To the father who didn’t have to stay

Thank you. Thank you from the bottom of my heart for choosing to be my dad. You didn’t have to be and I definitely didn’t make it easy.

I was about five years old when you came into my life. Not really ever having any other father figures besides my uncle and my grandpa. My real father really screwed that one up for me. I never let people around me know how upset it really made me feel not having my dad in my life. I think that is a normal thing to be upset about, but it was always just way easier to shrug it off. I would go to those daddy swim things with my cousin’s dad and other than that I would just try to put it out of my mind. Being five you don’t think you would really be able to recall how you felt, but it makes sense because you are missing a whole half of what is suppose to be there.

I was a mommy’s girl of course because I didn’t really have any other choice. Don’t get me wrong, I have the best mom in the whole world and she does everything she can to make me happy, but that is a whole other article worthy post.

Long story short, at that point in time I never thought I could have a complete family without him. I didn’t ever think I was going to be able to have a dad walk me down the aisle on my wedding day either. But in this case I am so glad to be wrong. You finalized my adoption when I was six and not only did I get you but I got a whole family that came along with. I also got the wedding of my dreams.

Now when I look back, my actions didn’t always show how thankful I was. I was a teen with an attitude and you always got the worst end of it. At the time I was just mad that I couldn’t do what I wanted. Being a parent now I really do understand why your decisions were your decisions.

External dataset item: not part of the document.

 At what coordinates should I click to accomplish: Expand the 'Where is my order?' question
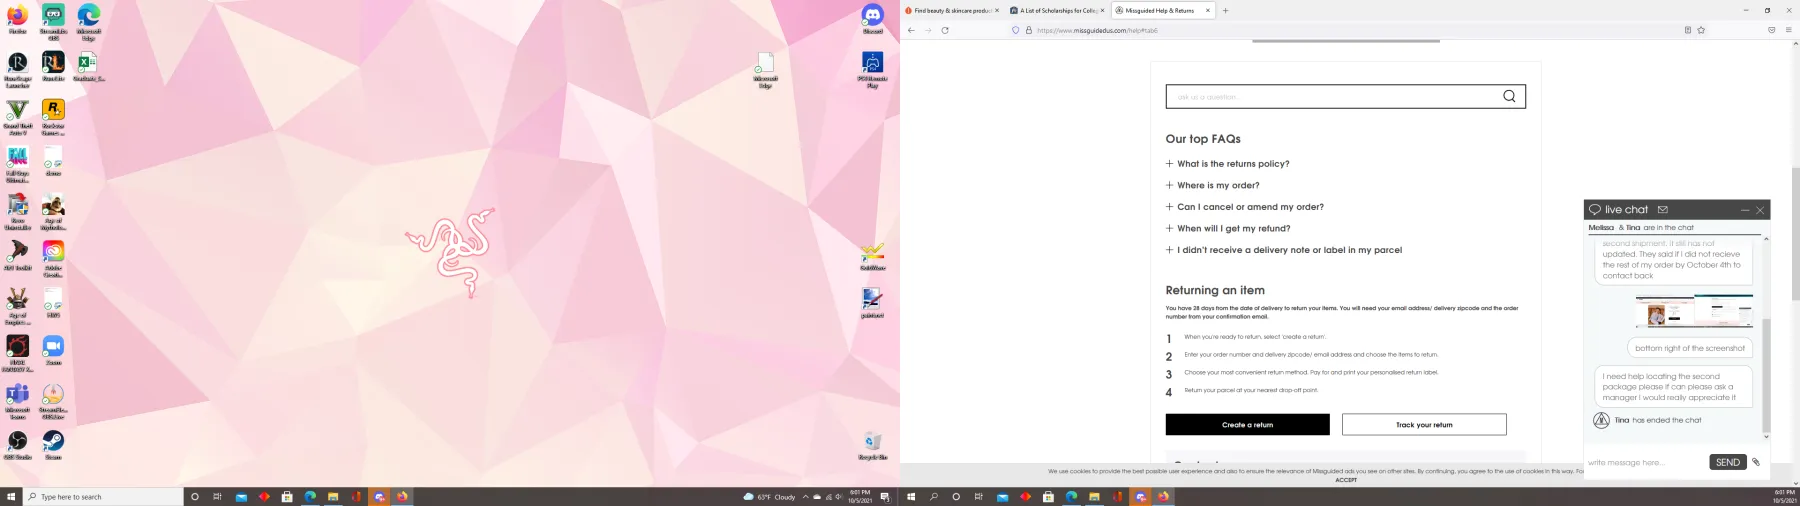[1212, 185]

After you and mom divorced you still stayed. Of course any reasonable person would think, well of course he is going to stay he has been your dad for 13 years. The point is you didn’t have to. Regardless if I was 8 or 19, you didn’t have to continue being there for me. You didn’t have to, but you did. You not only have been there for me but you have also been the best grandpa to my little girl, and I will never be able to thank you enough for that.